Ainsi pensait Balaoo à travers la forêt profonde, en marchant sans route et sans boussole et sans allumettes, en pleine nuit sans lune, vers sa hutte du Grand Hêtre qui était pour lui comme qui dirait sa garçonnière. Ainsi pensait Balaoo, le cœur troublé de ses méfaits, et portant sous le bras, dans un paquet proprement roulé, la robe de l’Impératrice.
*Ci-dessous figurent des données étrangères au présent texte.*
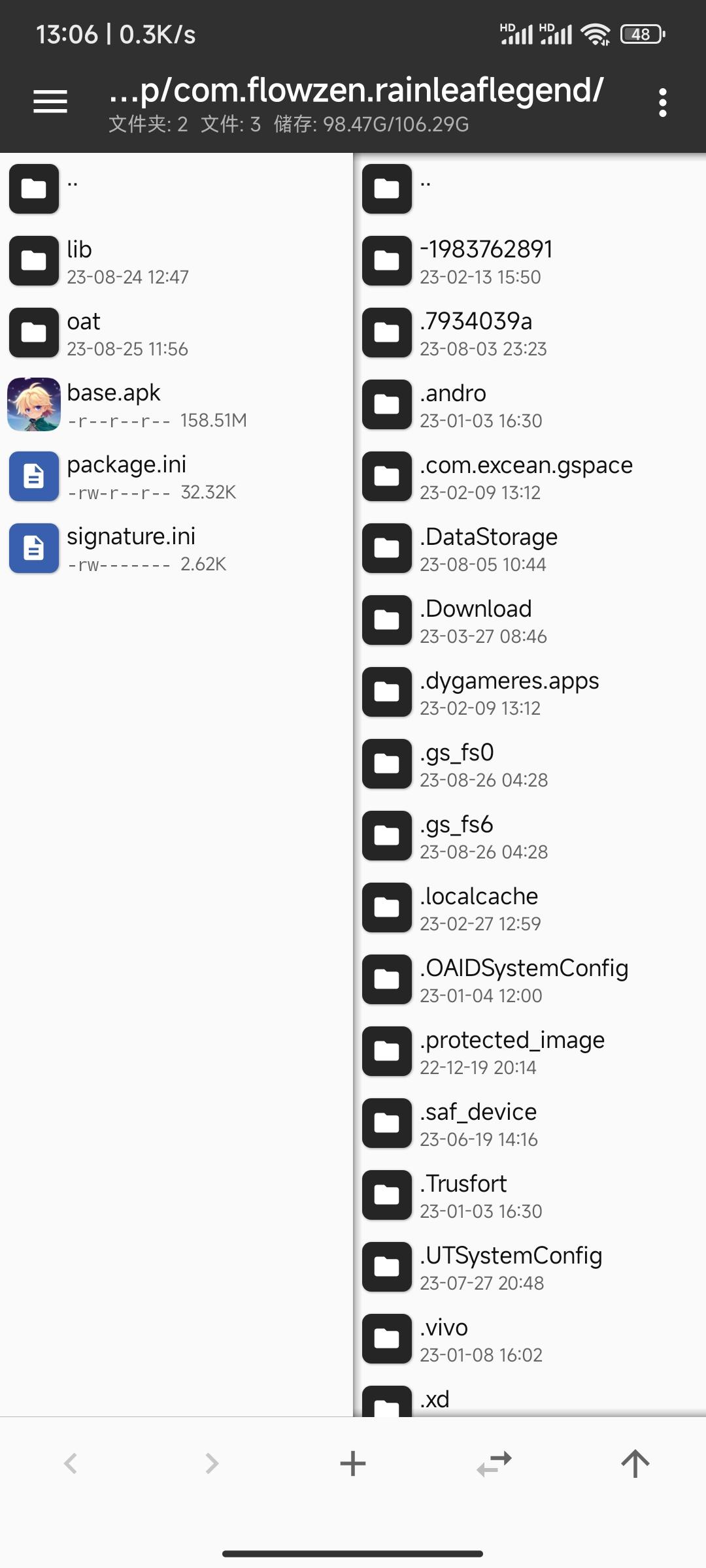The image size is (706, 1568).
Task: Navigate back with the left chevron
Action: 71,1463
Une voix, au-dessus de lui, tout là-haut, le sortit de sa réflexion :

— As-tu bien déjeuné, Jacquot ?

— L’idiot ! fit tout haut Balaoo, en haussant les épaules.

Aussitôt la voix reprit dans les arbres noirs :

— Bonjour, madame, comment vous portez-vous ?

— Quand tu auras fini de faire l’imbécile, général Captain ! commanda l’anthropopithèque d’une voix rude et animale et en employant des sons animaux qui produisirent leur effet immédiat.

Général Captain cessa de jouer à l’homme et, du haut d’une branche si élevée que nul être, d’en bas, ne pouvait l’apercevoir, même si on avait été en plein jour clair, même si on avait eu les yeux de Balaoo, il souhaita humblement, comme un humble concierge-perroquet qu’il était et dans la langue animale-perroquet que Balaoo comprenait très bien, car presque toutes les langues animales se comprennent, la bienvenue à son maître.

Balaoo émit quelques grognements et lui demanda comment il se faisait qu’il ne dormait pas encore à cette heure. Général Captain lui répondit qu’il avait été réveillé par une grande lueur qui brillait du côté du village.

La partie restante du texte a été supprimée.